En novembre dernier, Le Journal rapportait que Liquidation Extrême, qui a fait les manchettes pour avoir omis de rembourser des centaines de milliers de dollars à ses clients pour des biens non reçus, devait environ 1,7 M$ au fisc en impôts et taxes de vente impayés.
Depuis, Revenu Québec a déposé un nouvel avis de dette à l’intention du président de l’entreprise déchue, Éric Barrette, d’un montant de 348 149 $, faisant grimper sa dette à plus de 2 M$.
À la mi-décembre, un huissier s’est donc rendu à trois adresses différentes pour procéder à des saisies, notamment chez la mère de M. Barrette, où il a mis la main sur des bijoux et la somme de 6501 $ en petites coupures qui se trouvait dans un coffre-fort.
La famille s’est opposée à la saisie de l’argent, affirmant qu’il appartenait à la mère de M. Barrette et au fils de sa sœur.

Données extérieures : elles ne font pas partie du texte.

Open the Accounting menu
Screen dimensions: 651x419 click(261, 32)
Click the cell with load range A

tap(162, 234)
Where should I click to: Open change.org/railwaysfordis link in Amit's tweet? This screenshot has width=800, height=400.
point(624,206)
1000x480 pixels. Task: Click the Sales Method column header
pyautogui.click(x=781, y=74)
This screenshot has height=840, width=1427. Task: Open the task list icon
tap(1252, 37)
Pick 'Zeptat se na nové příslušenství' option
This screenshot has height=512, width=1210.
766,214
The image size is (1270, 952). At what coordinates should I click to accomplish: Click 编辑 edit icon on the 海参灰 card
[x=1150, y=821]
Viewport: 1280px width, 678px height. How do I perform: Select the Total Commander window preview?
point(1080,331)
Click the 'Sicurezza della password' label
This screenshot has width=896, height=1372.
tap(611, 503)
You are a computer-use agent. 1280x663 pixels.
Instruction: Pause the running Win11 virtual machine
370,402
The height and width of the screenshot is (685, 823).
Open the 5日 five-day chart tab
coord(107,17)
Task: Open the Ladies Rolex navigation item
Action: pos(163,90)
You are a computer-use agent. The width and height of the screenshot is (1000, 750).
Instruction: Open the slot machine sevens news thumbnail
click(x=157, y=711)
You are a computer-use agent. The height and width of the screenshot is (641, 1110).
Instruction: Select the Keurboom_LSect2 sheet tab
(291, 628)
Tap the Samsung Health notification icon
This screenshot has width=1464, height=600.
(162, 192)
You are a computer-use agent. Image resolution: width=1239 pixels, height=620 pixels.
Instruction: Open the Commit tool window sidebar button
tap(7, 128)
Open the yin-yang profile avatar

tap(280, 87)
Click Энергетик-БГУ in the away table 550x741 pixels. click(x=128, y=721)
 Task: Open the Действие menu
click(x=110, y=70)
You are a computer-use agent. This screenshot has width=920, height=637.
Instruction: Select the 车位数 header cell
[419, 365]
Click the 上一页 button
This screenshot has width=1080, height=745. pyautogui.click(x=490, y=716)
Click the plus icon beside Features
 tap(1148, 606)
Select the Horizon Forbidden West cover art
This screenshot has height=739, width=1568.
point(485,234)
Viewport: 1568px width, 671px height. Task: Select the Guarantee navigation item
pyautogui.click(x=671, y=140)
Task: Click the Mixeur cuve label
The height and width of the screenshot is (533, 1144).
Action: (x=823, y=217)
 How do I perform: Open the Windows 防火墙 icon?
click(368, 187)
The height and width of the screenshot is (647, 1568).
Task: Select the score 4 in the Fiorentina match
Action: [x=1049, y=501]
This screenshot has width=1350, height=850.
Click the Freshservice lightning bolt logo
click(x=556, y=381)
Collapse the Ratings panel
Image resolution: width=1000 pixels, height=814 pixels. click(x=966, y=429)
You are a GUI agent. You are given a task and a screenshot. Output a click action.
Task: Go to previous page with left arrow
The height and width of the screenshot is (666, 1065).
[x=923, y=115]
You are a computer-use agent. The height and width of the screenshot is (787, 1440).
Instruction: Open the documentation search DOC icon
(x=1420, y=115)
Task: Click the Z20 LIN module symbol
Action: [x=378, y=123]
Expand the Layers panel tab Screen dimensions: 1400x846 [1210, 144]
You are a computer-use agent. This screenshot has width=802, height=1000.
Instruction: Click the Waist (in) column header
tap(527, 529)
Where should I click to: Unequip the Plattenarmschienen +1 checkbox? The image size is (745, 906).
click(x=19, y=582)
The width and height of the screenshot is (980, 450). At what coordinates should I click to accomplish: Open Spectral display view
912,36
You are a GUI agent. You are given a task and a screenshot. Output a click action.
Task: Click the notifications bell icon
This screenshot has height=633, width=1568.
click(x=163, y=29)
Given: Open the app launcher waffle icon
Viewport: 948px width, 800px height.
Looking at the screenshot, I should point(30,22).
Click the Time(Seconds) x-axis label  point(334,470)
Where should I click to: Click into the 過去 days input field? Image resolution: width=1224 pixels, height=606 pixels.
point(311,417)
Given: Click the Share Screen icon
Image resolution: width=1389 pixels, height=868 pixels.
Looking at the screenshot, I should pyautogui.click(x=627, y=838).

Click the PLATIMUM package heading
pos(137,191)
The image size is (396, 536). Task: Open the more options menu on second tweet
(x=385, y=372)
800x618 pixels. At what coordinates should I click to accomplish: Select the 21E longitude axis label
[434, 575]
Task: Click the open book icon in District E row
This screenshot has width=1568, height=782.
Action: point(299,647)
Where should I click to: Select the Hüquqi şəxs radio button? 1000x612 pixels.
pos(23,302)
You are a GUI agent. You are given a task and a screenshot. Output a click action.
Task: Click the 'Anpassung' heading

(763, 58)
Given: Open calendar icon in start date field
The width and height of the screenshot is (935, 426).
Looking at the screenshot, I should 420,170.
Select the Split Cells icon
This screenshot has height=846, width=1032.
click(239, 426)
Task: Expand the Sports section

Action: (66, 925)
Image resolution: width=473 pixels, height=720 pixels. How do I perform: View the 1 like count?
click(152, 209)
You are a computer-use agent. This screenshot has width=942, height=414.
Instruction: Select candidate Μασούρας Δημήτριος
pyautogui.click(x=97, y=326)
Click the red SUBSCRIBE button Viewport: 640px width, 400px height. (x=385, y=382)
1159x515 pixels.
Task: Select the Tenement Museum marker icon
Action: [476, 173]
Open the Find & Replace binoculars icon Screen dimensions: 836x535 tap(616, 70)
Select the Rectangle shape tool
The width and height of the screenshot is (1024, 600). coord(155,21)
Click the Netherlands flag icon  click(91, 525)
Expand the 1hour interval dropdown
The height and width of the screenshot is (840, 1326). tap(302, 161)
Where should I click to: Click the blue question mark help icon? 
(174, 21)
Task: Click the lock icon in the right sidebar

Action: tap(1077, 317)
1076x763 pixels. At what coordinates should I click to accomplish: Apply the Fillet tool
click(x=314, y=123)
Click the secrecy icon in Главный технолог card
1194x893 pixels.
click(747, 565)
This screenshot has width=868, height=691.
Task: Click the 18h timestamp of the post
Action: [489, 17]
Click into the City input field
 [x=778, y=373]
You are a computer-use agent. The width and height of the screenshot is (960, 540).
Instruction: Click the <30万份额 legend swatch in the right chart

Dans sa décision rendue jeudi, le juge Clément Samson a notamment soulevé des contradictions dans les témoignages des tierces-saisies et souligné la présence de bijoux de M. Barrette dans le coffre-fort où l’argent se trouvait.
Il a aussi évoqué des doutes sur la capacité d’épargner une telle somme pour la mère de M. Barrette, qui gagne moins de 30 000 $ annuellement.
Mais le magistrat a surtout mis en évidence le mode opératoire du principal intéressé depuis plusieurs années.
« La stratégie utilisée par M. Barrette est la même en regard d’une douzaine de sociétés : il [l’]incorpore, [...] elle accumule des délinquances fiscales [...] ensuite, la société est dissoute. Tous, sauf M. Barrette, repartent bredouilles », résume-t-il.